:: REQUEST ::
Rewrite the lines below as a numbered list, starting at the line with "Given: Select the table title 表 12:本月调入调出股票" and going up to and including the line with "Looking at the screenshot, I should 247,30.". Skip any blank lines and leave the pictures out.

:: DATA ROWS ::
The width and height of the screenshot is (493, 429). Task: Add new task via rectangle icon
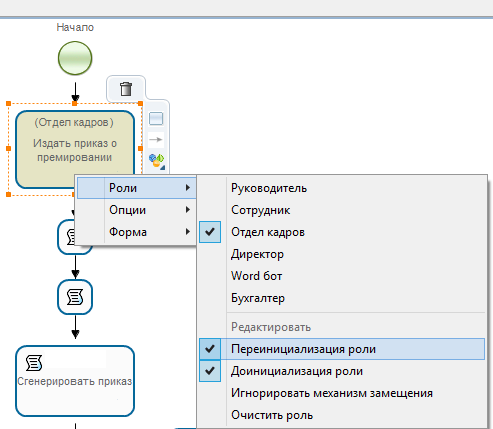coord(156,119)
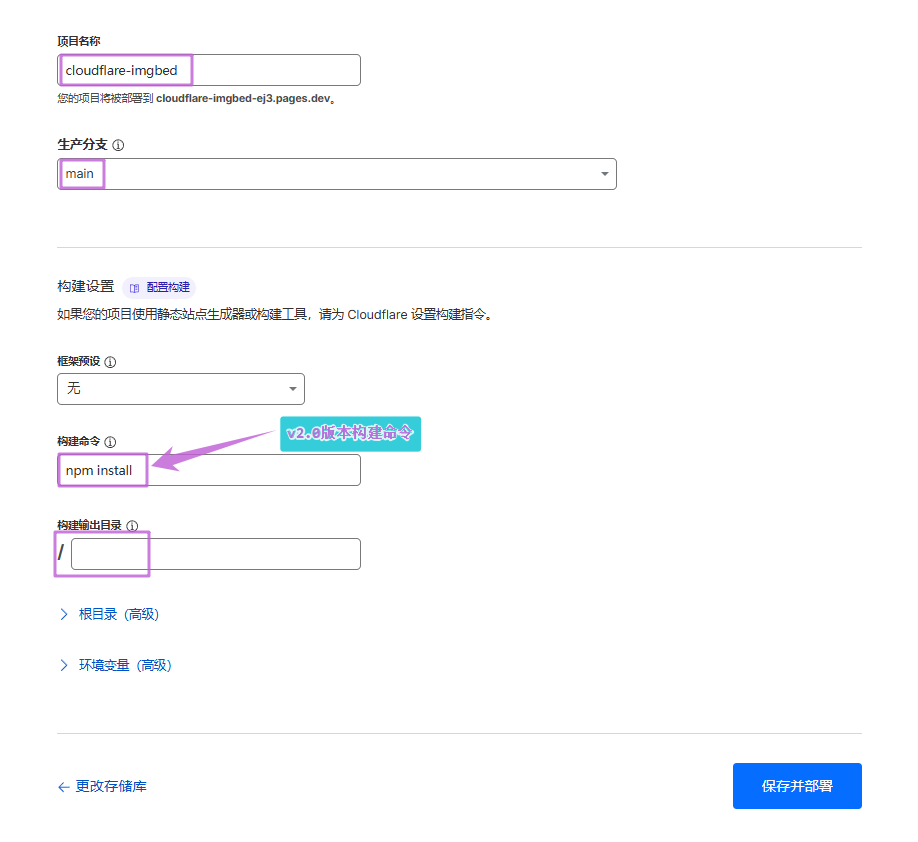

* * *

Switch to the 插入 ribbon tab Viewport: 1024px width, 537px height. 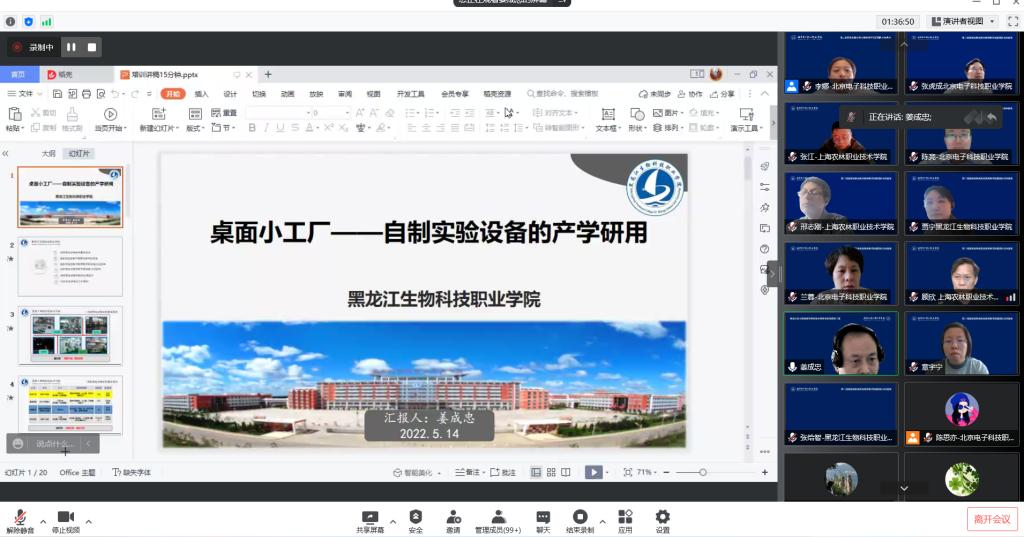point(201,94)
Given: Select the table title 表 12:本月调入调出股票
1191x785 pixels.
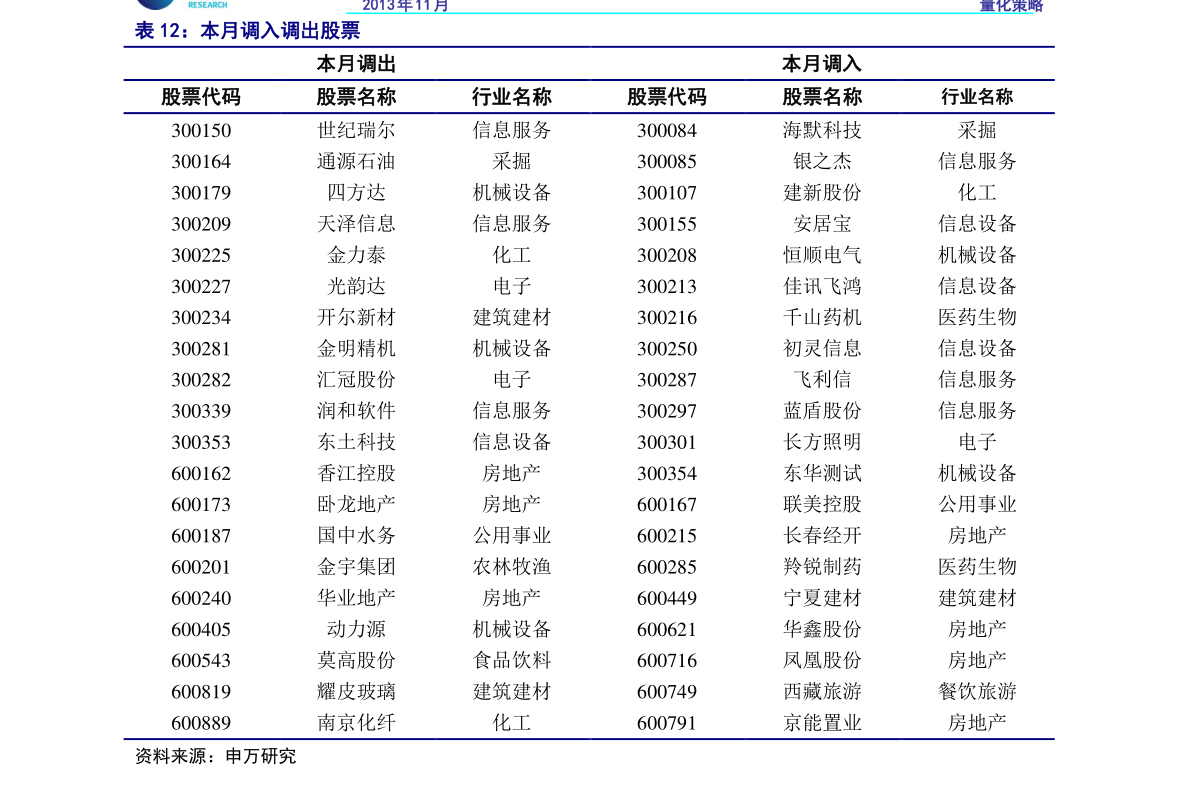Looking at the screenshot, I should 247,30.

:: SOLUTION TO THIS EXERCISE ::
1. Given: Select the table title 表 12:本月调入调出股票
2. 1191x785 pixels.
3. Looking at the screenshot, I should 247,30.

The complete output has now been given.